Consumption of organic food is on the increase, standing at 5% currently, and more companies are offering healthier options. Buying good quality groceries and cooking at home is one way to ensure that you don’t fall into the trap of eating portions that are too large or not nutritionally beneficial.
Although the U.S. is famous for fast food and sugary, sweet snacks, there is also a wealth of local and regional dishes that are popular in different states. For example, steaks meals are popular in Texas and the Midwest, and Cajun Food, inspired by French cuisine, is popular in areas such as Louisiana. The South is famous for its “Soul Food” – a blend of food with Native American and African American influences, including fried chicken, grits, yams, and black eyed peas and macaroni cheese.
Mexican food is popular in most states with tacos and burritos easily available. Also popular is Chinese and Japanese food, especially in larger cities. In other areas of the country such as California, low-fat and raw food diets are popular with a variety of fresh, local and seasonal ingredients.
These are just a handful of the choices of regional food available in different parts of the country, there are many more. Additionally, many other cities and states have dishes and specialties that are specific to their much smaller area. It’s always worth asking the locals about these dishes when you are traveling to discover local food specialties.

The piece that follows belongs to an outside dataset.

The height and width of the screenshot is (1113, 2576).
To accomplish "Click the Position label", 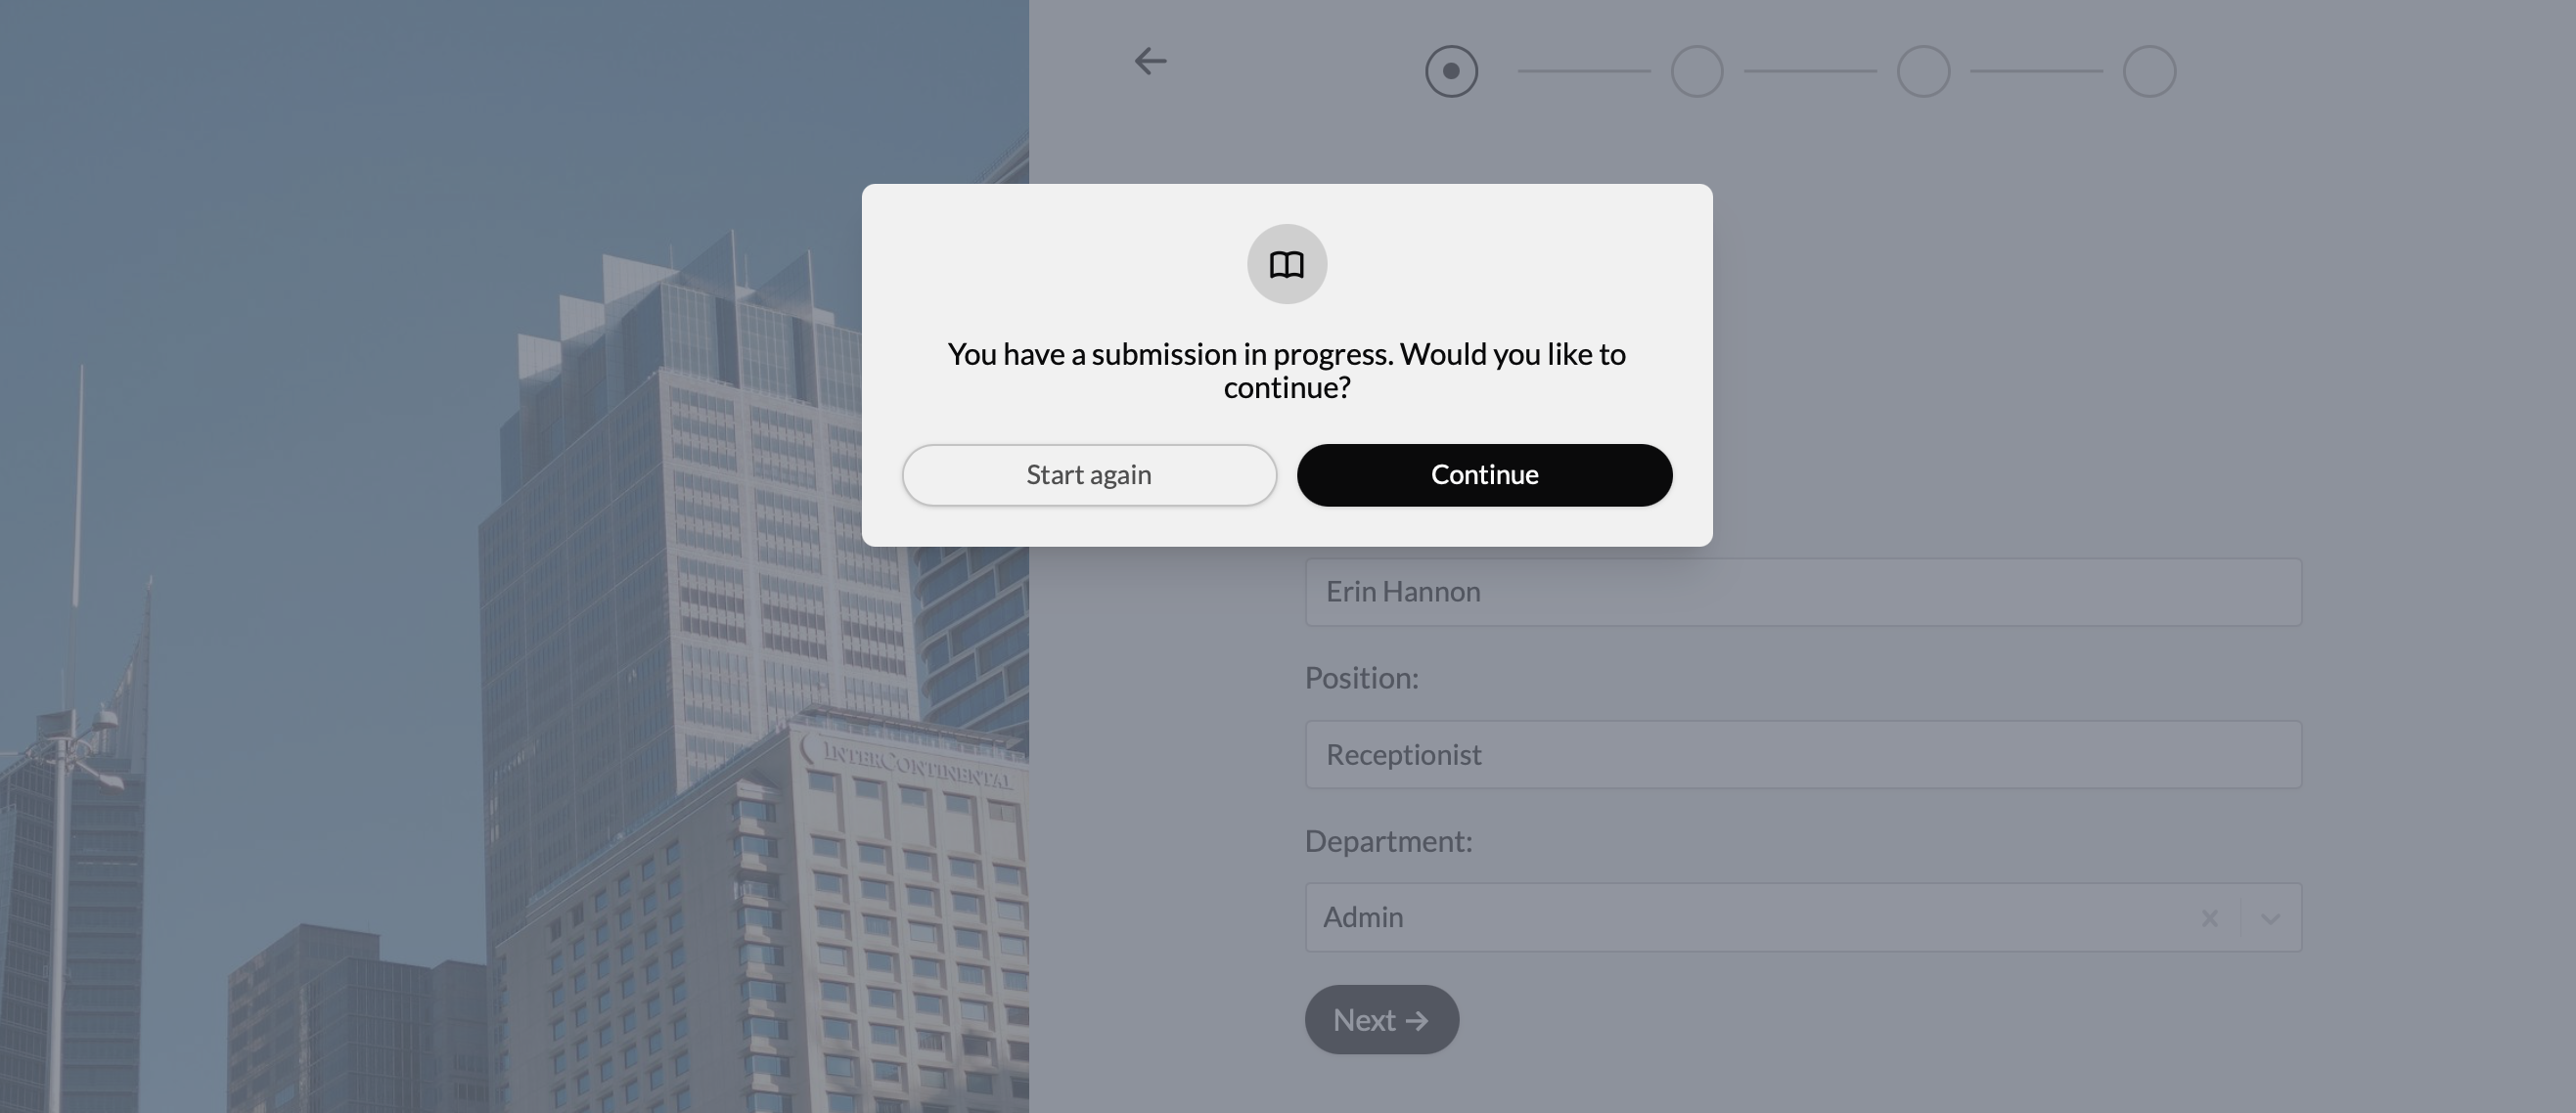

In the U.S. whether you are taxed on food and drink will vary from state to state. You might have a state where there is no tax on foodstuffs at all, but a tax on alcoholic beverages. In other states, you might be taxed on food eaten in a restaurant.
Alcohol is popular in the U.S with over 73% of adults saying they drink alcohol. A large proportion of Americans (42%) say they prefer to drink beer rather than wine or liquor.
You have to be 21 to drink or purchase alcohol in all states however in some cases there are allowances for people under the age of 21 drinking small amounts for religious reasons or with family or a spouse in private. These rules vary from state to state but it is certainly not acceptable for someone under the age of 21 to drink at a restaurant with family for example.